Em um sábado, no Festival Literário do Museu Judaico de São Paulo, três mulheres de diferentes origens se reuniram para um encontro de mundos distintos. A escritora negra Bianca Santana, a atriz e dramaturga judia Clarice Niskier e a autora e educadora indígena Márcia Mura foram convidadas para a mesa “Quando foi que me descobri?”, onde debateram seus diversos processos de descoberta da própria identidade.
Histórias de avós abriram as comportas da emoção. Mura, que nasceu e vive às margens do rio Madeira, no Amazonas, aprendeu sua identidade com a avó que lhe ensinou a ouvir o canto dos pássaros, a navegar pelas águas e andar na floresta.
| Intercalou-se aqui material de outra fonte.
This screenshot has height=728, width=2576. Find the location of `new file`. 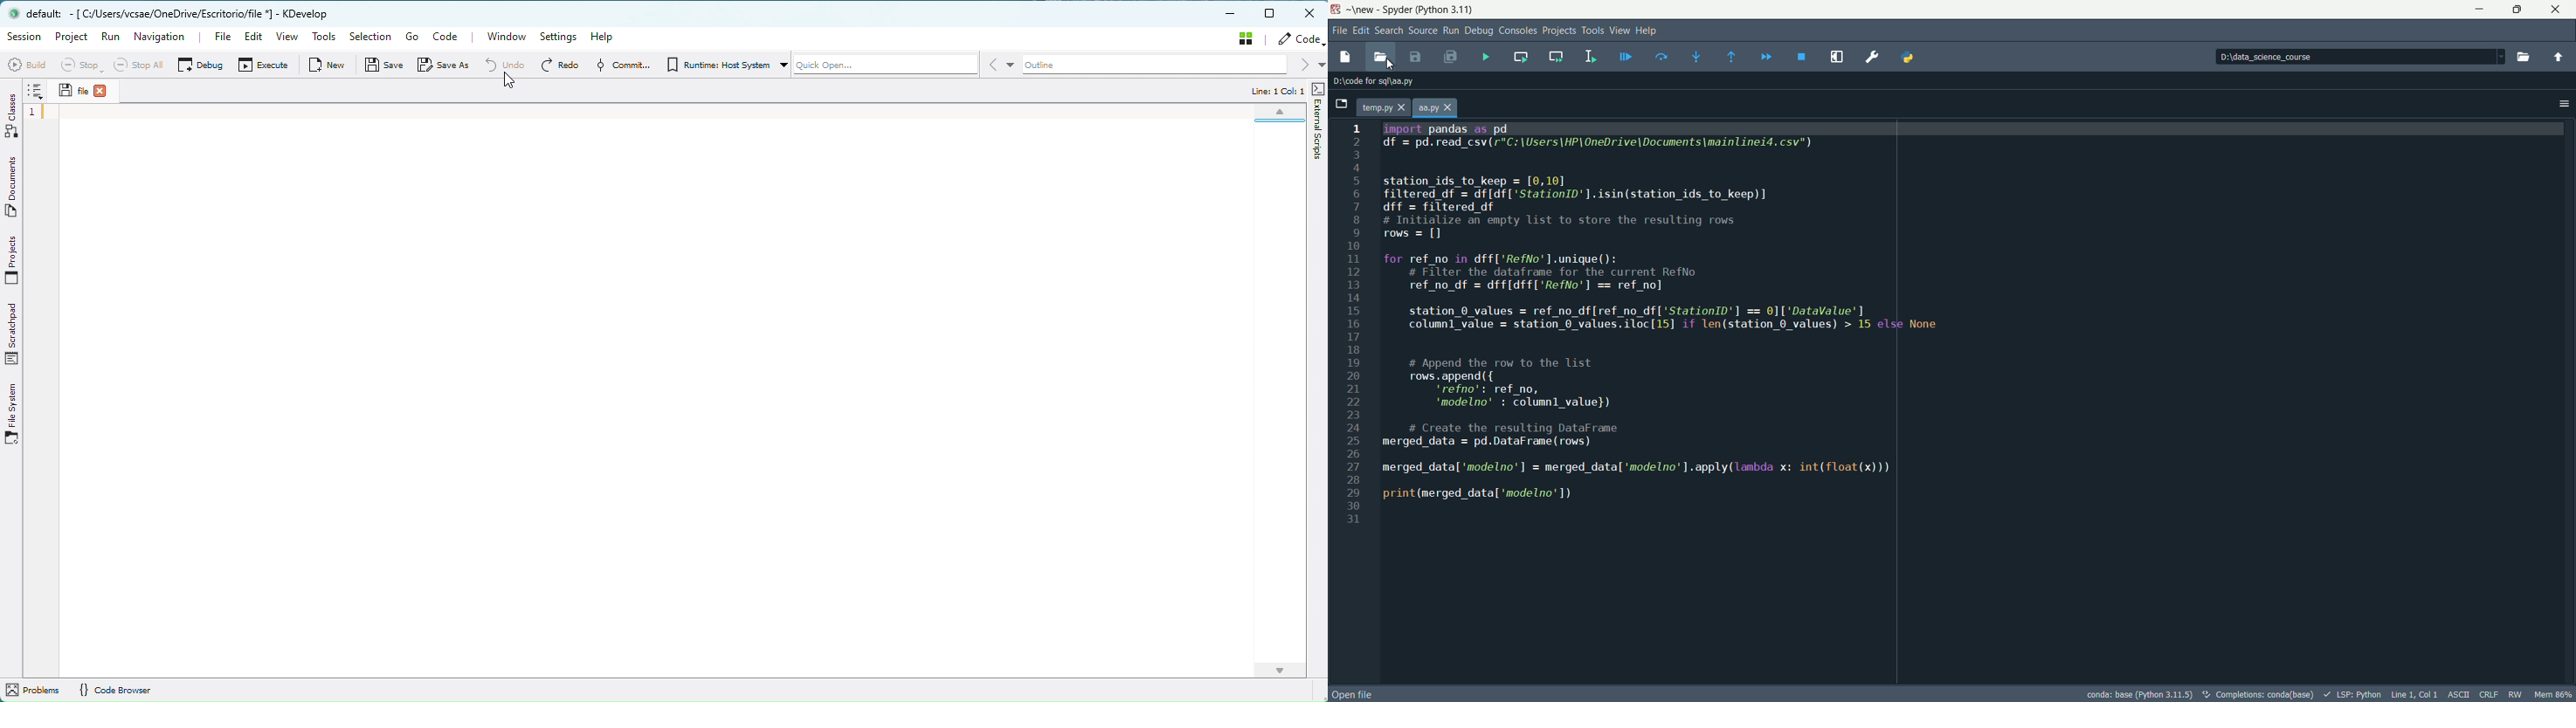

new file is located at coordinates (1344, 58).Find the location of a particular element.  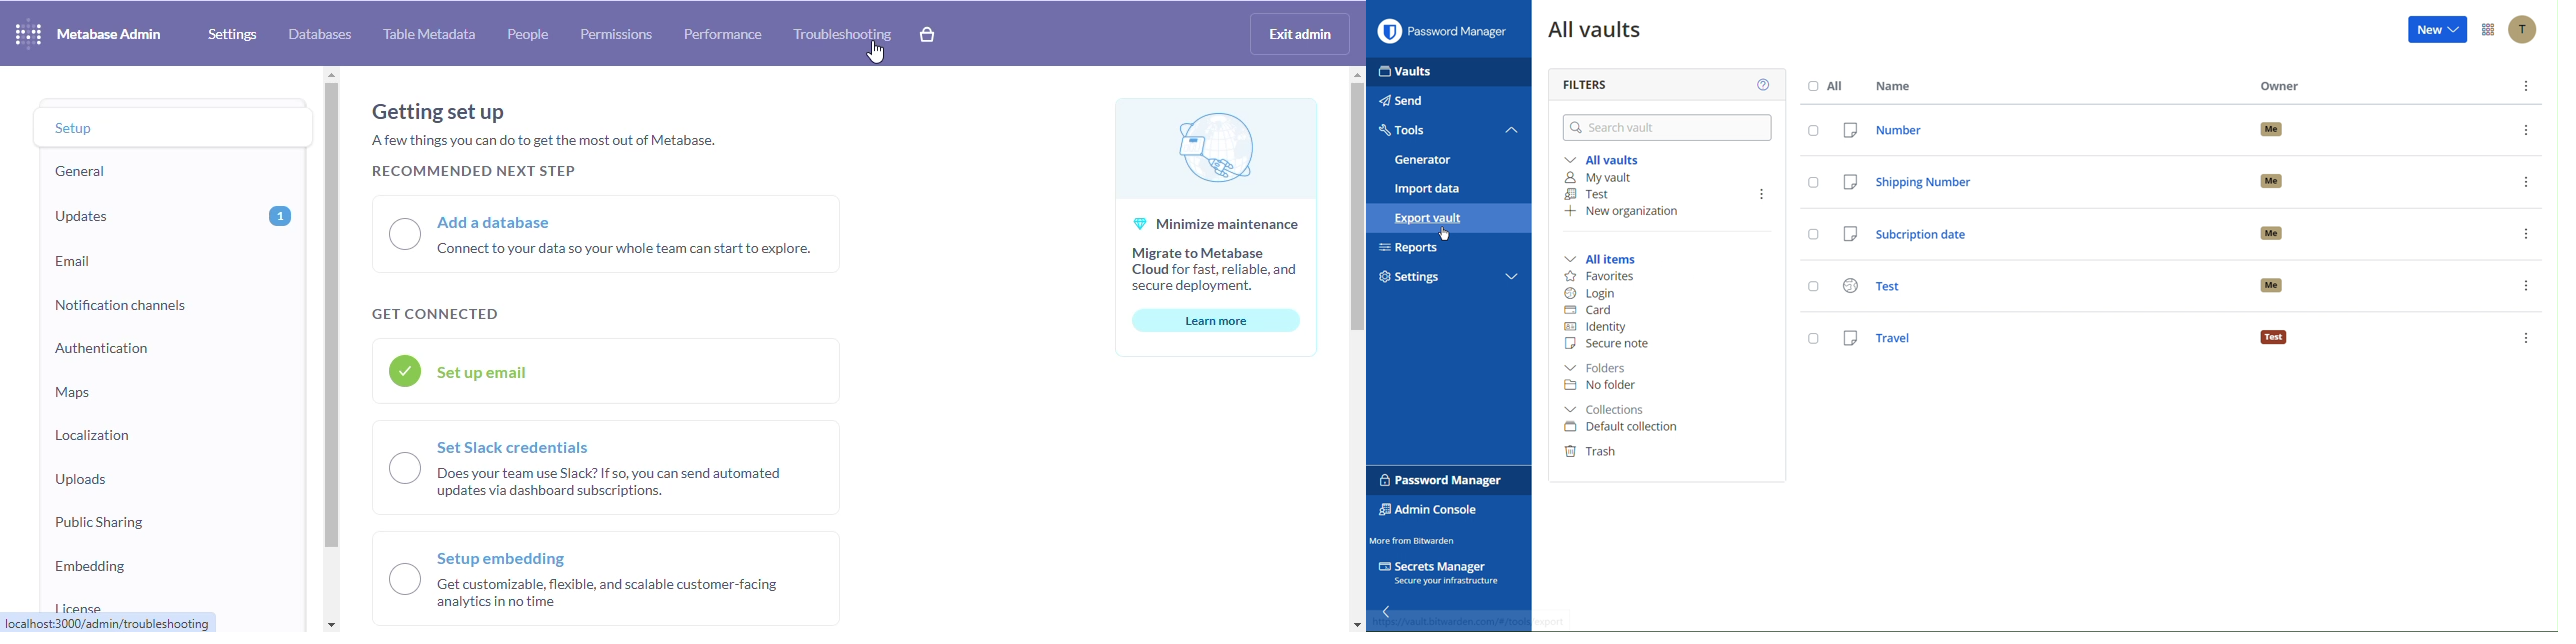

setup embedding is located at coordinates (609, 578).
Niskier recordou os últimos instantes de vida da avó, judia e imigrante, que lhe ensinou a amar o Brasil de uma maneira linda e, perto de morrer, encontrou força para cantar “Cidade maravilhosa” com a neta. Santana lembrou dos avós que vieram todos do Nordeste, de regiões da Bahia e Alagoas próximas ao rio São Francisco, terra de muitos povos indígenas e de tradição negra, principalmente quilombola.
As origens diferentes e bem definidas, no entanto, em pouco tempo ficaram para trás. Niskier, que há 17 anos encena sua adaptação para o teatro de “A alma imoral”, um livro do escritor e rabino Nilton Bonder, disse: “A minha identidade é confusa, sou uma judia que foi educada para também ser brasileira”. Ela sempre viveu entre dois mundos: o real e o imaginário, o judaico e o brasileiro, o da poesia e o pragmático.
A discussão se voltou para o questionamento das identidades rígidas, que muitas vezes ignoram as personalidades individuais e a complexidade da vida social. Santana destacou que a identidade não é única, mas composta de muitos fragmentos e está sempre mudando. Ela expressou seu desejo de não ser confinada por uma ideia de negritude, mas de poder se conectar com outras culturas e histórias.
Santana, que é negra de pele clara, compartilhou suas experiências de “passabilidade” durante uma viagem à África, onde foi acolhida como etíope na Etiópia, queniana no Quênia e marroquina no Marrocos. No entanto, ela observou que a experiência de “passabilidade” no Brasil é diferente daquela observada em outros países, como os Estados Unidos. No Brasil, pessoas de sua cor muitas vezes ocupam posições subalternas e são alvo de políticas de extermínio.
Recusar a ideia de identidades fixas não significa, para as convidadas da mesa, renunciar à necessidade de resistência. Mura falou sobre a experiência coletiva de sua comunidade no combate aos invasores de terras indígenas. Ela mencionou a guerra de cem anos que seu povo travou contra exploradores europeus que queriam levar seu cacau originário da Amazônia.
A menção à guerra, em um momento em que o mundo está passando pelos conflitos armados mais destrutivos em décadas, trouxe um reforço do valor do diálogo. Niskier lembrou as palavras de um monge do Sri Lanka que, em meio a um tiroteio no antigo templo budista de Santa Teresa, no Rio de Janeiro, não interrompeu a sessão de meditação. Ele disse: “você, quando quis paz, porta do tempo aberta. Paz, momento difícil. Senta na estrada pra mato não fechar, estrada da paz aberta”. Isso foi uma lição. Às vezes as bombas estão caindo, podem um dia cair na nossa cabeça, mas se pisarmos na estrada da paz, o mato não fecha. O que a gente está fazendo aqui não é bobagem. Com esse diálogo, a gente está mantendo a estrada da paz aberta."